## Saved data entries:

start

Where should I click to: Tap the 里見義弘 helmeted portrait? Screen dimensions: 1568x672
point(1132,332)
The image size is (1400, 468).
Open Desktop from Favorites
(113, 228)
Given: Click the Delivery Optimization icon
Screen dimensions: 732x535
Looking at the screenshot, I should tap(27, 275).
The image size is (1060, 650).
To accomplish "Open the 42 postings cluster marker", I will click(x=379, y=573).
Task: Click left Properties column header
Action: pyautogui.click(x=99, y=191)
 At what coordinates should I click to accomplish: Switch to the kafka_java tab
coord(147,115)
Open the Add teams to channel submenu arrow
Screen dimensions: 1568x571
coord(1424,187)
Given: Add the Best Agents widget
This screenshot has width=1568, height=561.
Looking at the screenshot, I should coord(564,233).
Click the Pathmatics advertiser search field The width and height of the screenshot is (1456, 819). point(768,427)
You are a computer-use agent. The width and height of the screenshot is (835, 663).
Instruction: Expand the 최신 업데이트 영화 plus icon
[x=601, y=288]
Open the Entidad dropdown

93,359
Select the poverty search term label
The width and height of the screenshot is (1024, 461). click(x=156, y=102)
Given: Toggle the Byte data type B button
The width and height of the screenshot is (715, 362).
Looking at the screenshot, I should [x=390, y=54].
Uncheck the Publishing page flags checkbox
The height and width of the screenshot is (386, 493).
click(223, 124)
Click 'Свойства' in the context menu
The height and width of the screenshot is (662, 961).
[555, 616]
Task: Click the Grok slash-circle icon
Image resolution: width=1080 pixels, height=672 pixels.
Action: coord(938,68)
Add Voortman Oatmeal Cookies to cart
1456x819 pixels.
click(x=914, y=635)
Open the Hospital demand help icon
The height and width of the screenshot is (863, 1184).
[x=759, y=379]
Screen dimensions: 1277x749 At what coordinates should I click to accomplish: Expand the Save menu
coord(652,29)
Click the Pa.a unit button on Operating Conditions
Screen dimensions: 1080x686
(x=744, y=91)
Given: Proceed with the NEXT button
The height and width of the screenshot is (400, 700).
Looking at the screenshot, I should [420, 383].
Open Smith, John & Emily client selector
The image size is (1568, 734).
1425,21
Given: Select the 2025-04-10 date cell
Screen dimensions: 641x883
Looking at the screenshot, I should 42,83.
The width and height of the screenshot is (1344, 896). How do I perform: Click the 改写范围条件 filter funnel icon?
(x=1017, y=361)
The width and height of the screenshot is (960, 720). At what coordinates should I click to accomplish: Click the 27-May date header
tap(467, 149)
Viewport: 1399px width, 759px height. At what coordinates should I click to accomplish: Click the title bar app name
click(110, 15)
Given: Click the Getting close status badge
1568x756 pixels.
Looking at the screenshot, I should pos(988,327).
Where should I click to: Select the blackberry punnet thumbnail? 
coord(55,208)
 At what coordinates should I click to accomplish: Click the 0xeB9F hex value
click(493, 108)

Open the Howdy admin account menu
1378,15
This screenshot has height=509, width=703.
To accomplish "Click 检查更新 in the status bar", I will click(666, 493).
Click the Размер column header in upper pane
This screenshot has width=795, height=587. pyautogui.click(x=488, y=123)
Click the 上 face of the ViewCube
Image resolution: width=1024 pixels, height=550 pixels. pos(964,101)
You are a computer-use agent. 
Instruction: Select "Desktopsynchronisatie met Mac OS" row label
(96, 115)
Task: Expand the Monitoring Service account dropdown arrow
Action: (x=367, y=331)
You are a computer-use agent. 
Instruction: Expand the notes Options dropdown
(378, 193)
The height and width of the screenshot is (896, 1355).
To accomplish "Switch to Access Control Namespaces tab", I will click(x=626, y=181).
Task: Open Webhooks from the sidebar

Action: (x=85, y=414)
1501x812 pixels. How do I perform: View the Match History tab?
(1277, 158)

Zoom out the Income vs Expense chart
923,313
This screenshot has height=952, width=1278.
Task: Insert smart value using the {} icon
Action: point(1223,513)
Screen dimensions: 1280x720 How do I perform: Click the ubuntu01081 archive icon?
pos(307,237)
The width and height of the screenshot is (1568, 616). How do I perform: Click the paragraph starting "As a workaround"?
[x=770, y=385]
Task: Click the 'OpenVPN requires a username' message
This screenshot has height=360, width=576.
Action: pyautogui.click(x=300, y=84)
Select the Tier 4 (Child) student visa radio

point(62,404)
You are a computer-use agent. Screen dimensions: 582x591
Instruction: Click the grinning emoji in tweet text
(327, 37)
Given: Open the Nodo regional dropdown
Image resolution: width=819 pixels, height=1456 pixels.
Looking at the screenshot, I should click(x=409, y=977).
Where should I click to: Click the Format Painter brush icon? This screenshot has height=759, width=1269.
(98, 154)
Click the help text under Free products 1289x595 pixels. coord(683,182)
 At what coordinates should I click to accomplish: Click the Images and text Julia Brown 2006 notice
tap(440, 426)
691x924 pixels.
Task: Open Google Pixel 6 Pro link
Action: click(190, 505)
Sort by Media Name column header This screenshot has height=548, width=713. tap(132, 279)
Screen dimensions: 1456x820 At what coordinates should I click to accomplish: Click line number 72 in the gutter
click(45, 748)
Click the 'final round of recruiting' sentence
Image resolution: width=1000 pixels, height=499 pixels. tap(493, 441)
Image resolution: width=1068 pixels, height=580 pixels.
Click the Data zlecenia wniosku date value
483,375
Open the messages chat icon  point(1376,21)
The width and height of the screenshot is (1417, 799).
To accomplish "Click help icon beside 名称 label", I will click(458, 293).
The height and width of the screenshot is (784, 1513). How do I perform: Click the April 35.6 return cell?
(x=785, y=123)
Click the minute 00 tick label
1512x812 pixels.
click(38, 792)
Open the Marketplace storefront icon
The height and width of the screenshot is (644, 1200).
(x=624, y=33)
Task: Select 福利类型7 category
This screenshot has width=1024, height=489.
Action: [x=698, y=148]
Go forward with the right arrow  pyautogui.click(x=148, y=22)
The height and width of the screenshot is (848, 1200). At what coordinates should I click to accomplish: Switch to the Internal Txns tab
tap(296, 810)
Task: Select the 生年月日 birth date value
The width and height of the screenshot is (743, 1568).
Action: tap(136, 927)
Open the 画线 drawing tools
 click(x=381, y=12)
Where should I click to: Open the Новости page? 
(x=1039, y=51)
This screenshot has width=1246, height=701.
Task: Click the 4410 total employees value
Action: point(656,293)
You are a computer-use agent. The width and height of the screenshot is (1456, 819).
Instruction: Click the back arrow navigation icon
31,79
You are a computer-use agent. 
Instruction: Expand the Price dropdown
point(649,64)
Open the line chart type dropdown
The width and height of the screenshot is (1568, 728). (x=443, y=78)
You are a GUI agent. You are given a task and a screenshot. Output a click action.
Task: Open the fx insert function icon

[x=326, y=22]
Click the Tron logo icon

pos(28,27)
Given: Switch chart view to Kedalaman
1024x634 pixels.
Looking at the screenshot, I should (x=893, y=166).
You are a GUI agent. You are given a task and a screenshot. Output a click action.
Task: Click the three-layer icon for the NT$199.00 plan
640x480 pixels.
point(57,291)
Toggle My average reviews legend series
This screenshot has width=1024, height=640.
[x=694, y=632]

end

## WHAT YOU HAVE TO DO:
Express every line of the records above as a Markdown table, leaving out blank lines, with one column named "Row" for the row number and another named "Record line" for the line itself.

## RESULT OF THE EXERCISE:
| Row | Record line |
|---|---|
| 1 | Where should I click to: Tap the 里見義弘 helmeted portrait? Screen dimensions: 1568x672 |
| 2 | point(1132,332) |
| 3 | The image size is (1400, 468). |
| 4 | Open Desktop from Favorites |
| 5 | (113, 228) |
| 6 | Given: Click the Delivery Optimization icon |
| 7 | Screen dimensions: 732x535 |
| 8 | Looking at the screenshot, I should tap(27, 275). |
| 9 | The image size is (1060, 650). |
| 10 | To accomplish "Open the 42 postings cluster marker", I will click(x=379, y=573). |
| 11 | Task: Click left Properties column header |
| 12 | Action: pyautogui.click(x=99, y=191) |
| 13 |  At what coordinates should I click to accomplish: Switch to the kafka_java tab |
| 14 | coord(147,115) |
| 15 | Open the Add teams to channel submenu arrow |
| 16 | Screen dimensions: 1568x571 |
| 17 | coord(1424,187) |
| 18 | Given: Add the Best Agents widget |
| 19 | This screenshot has width=1568, height=561. |
| 20 | Looking at the screenshot, I should coord(564,233). |
| 21 | Click the Pathmatics advertiser search field The width and height of the screenshot is (1456, 819). point(768,427) |
| 22 | You are a computer-use agent. The width and height of the screenshot is (835, 663). |
| 23 | Instruction: Expand the 최신 업데이트 영화 plus icon |
| 24 | [x=601, y=288] |
| 25 | Open the Entidad dropdown |
| 26 | 93,359 |
| 27 | Select the poverty search term label |
| 28 | The width and height of the screenshot is (1024, 461). click(x=156, y=102) |
| 29 | Given: Toggle the Byte data type B button |
| 30 | The width and height of the screenshot is (715, 362). |
| 31 | Looking at the screenshot, I should [x=390, y=54]. |
| 32 | Uncheck the Publishing page flags checkbox |
| 33 | The height and width of the screenshot is (386, 493). |
| 34 | click(223, 124) |
| 35 | Click 'Свойства' in the context menu |
| 36 | The height and width of the screenshot is (662, 961). |
| 37 | [555, 616] |
| 38 | Task: Click the Grok slash-circle icon |
| 39 | Image resolution: width=1080 pixels, height=672 pixels. |
| 40 | Action: coord(938,68) |
| 41 | Add Voortman Oatmeal Cookies to cart |
| 42 | 1456x819 pixels. |
| 43 | click(x=914, y=635) |
| 44 | Open the Hospital demand help icon |
| 45 | The height and width of the screenshot is (863, 1184). |
| 46 | [x=759, y=379] |
| 47 | Screen dimensions: 1277x749 At what coordinates should I click to accomplish: Expand the Save menu |
| 48 | coord(652,29) |
| 49 | Click the Pa.a unit button on Operating Conditions |
| 50 | Screen dimensions: 1080x686 |
| 51 | (x=744, y=91) |
| 52 | Given: Proceed with the NEXT button |
| 53 | The height and width of the screenshot is (400, 700). |
| 54 | Looking at the screenshot, I should [420, 383]. |
| 55 | Open Smith, John & Emily client selector |
| 56 | The image size is (1568, 734). |
| 57 | 1425,21 |
| 58 | Given: Select the 2025-04-10 date cell |
| 59 | Screen dimensions: 641x883 |
| 60 | Looking at the screenshot, I should 42,83. |
| 61 | The width and height of the screenshot is (1344, 896). How do I perform: Click the 改写范围条件 filter funnel icon? |
| 62 | (x=1017, y=361) |
| 63 | The width and height of the screenshot is (960, 720). At what coordinates should I click to accomplish: Click the 27-May date header |
| 64 | tap(467, 149) |
| 65 | Viewport: 1399px width, 759px height. At what coordinates should I click to accomplish: Click the title bar app name |
| 66 | click(110, 15) |
| 67 | Given: Click the Getting close status badge |
| 68 | 1568x756 pixels. |
| 69 | Looking at the screenshot, I should pos(988,327). |
| 70 | Where should I click to: Select the blackberry punnet thumbnail?  |
| 71 | coord(55,208) |
| 72 |  At what coordinates should I click to accomplish: Click the 0xeB9F hex value |
| 73 | click(493, 108) |
| 74 | Open the Howdy admin account menu |
| 75 | 1378,15 |
| 76 | This screenshot has height=509, width=703. |
| 77 | To accomplish "Click 检查更新 in the status bar", I will click(666, 493). |
| 78 | Click the Размер column header in upper pane |
| 79 | This screenshot has width=795, height=587. pyautogui.click(x=488, y=123) |
| 80 | Click the 上 face of the ViewCube |
| 81 | Image resolution: width=1024 pixels, height=550 pixels. pos(964,101) |
| 82 | You are a computer-use agent.  |
| 83 | Instruction: Select "Desktopsynchronisatie met Mac OS" row label |
| 84 | (96, 115) |
| 85 | Task: Expand the Monitoring Service account dropdown arrow |
| 86 | Action: (x=367, y=331) |
| 87 | You are a computer-use agent.  |
| 88 | Instruction: Expand the notes Options dropdown |
| 89 | (378, 193) |
| 90 | The height and width of the screenshot is (896, 1355). |
| 91 | To accomplish "Switch to Access Control Namespaces tab", I will click(x=626, y=181). |
| 92 | Task: Open Webhooks from the sidebar |
| 93 | Action: (x=85, y=414) |
| 94 | 1501x812 pixels. How do I perform: View the Match History tab? |
| 95 | (1277, 158) |
| 96 | Zoom out the Income vs Expense chart |
| 97 | 923,313 |
| 98 | This screenshot has height=952, width=1278. |
| 99 | Task: Insert smart value using the {} icon |
| 100 | Action: point(1223,513) |
| 101 | Screen dimensions: 1280x720 How do I perform: Click the ubuntu01081 archive icon? |
| 102 | pos(307,237) |
| 103 | The width and height of the screenshot is (1568, 616). How do I perform: Click the paragraph starting "As a workaround"? |
| 104 | [x=770, y=385] |
| 105 | Task: Click the 'OpenVPN requires a username' message |
| 106 | This screenshot has height=360, width=576. |
| 107 | Action: pyautogui.click(x=300, y=84) |
| 108 | Select the Tier 4 (Child) student visa radio |
| 109 | point(62,404) |
| 110 | You are a computer-use agent. Screen dimensions: 582x591 |
| 111 | Instruction: Click the grinning emoji in tweet text |
| 112 | (327, 37) |
| 113 | Given: Open the Nodo regional dropdown |
| 114 | Image resolution: width=819 pixels, height=1456 pixels. |
| 115 | Looking at the screenshot, I should click(x=409, y=977). |
| 116 | Where should I click to: Click the Format Painter brush icon? This screenshot has height=759, width=1269. |
| 117 | (98, 154) |
| 118 | Click the help text under Free products 1289x595 pixels. coord(683,182) |
| 119 |  At what coordinates should I click to accomplish: Click the Images and text Julia Brown 2006 notice |
| 120 | tap(440, 426) |
| 121 | 691x924 pixels. |
| 122 | Task: Open Google Pixel 6 Pro link |
| 123 | Action: click(190, 505) |
| 124 | Sort by Media Name column header This screenshot has height=548, width=713. tap(132, 279) |
| 125 | Screen dimensions: 1456x820 At what coordinates should I click to accomplish: Click line number 72 in the gutter |
| 126 | click(45, 748) |
| 127 | Click the 'final round of recruiting' sentence |
| 128 | Image resolution: width=1000 pixels, height=499 pixels. tap(493, 441) |
| 129 | Image resolution: width=1068 pixels, height=580 pixels. |
| 130 | Click the Data zlecenia wniosku date value |
| 131 | 483,375 |
| 132 | Open the messages chat icon  point(1376,21) |
| 133 | The width and height of the screenshot is (1417, 799). |
| 134 | To accomplish "Click help icon beside 名称 label", I will click(458, 293). |
| 135 | The height and width of the screenshot is (784, 1513). How do I perform: Click the April 35.6 return cell? |
| 136 | (x=785, y=123) |
| 137 | Click the minute 00 tick label |
| 138 | 1512x812 pixels. |
| 139 | click(38, 792) |
| 140 | Open the Marketplace storefront icon |
| 141 | The height and width of the screenshot is (644, 1200). |
| 142 | (x=624, y=33) |
| 143 | Task: Select 福利类型7 category |
| 144 | This screenshot has width=1024, height=489. |
| 145 | Action: [x=698, y=148] |
| 146 | Go forward with the right arrow  pyautogui.click(x=148, y=22) |
| 147 | The height and width of the screenshot is (848, 1200). At what coordinates should I click to accomplish: Switch to the Internal Txns tab |
| 148 | tap(296, 810) |
| 149 | Task: Select the 生年月日 birth date value |
| 150 | The width and height of the screenshot is (743, 1568). |
| 151 | Action: tap(136, 927) |
| 152 | Open the 画线 drawing tools |
| 153 |  click(x=381, y=12) |
| 154 | Where should I click to: Open the Новости page?  |
| 155 | (x=1039, y=51) |
| 156 | This screenshot has width=1246, height=701. |
| 157 | Task: Click the 4410 total employees value |
| 158 | Action: point(656,293) |
| 159 | You are a computer-use agent. The width and height of the screenshot is (1456, 819). |
| 160 | Instruction: Click the back arrow navigation icon |
| 161 | 31,79 |
| 162 | You are a computer-use agent.  |
| 163 | Instruction: Expand the Price dropdown |
| 164 | point(649,64) |
| 165 | Open the line chart type dropdown |
| 166 | The width and height of the screenshot is (1568, 728). (x=443, y=78) |
| 167 | You are a GUI agent. You are given a task and a screenshot. Output a click action. |
| 168 | Task: Open the fx insert function icon |
| 169 | [x=326, y=22] |
| 170 | Click the Tron logo icon |
| 171 | pos(28,27) |
| 172 | Given: Switch chart view to Kedalaman |
| 173 | 1024x634 pixels. |
| 174 | Looking at the screenshot, I should (x=893, y=166). |
| 175 | You are a GUI agent. You are given a task and a screenshot. Output a click action. |
| 176 | Task: Click the three-layer icon for the NT$199.00 plan |
| 177 | 640x480 pixels. |
| 178 | point(57,291) |
| 179 | Toggle My average reviews legend series |
| 180 | This screenshot has width=1024, height=640. |
| 181 | [x=694, y=632] |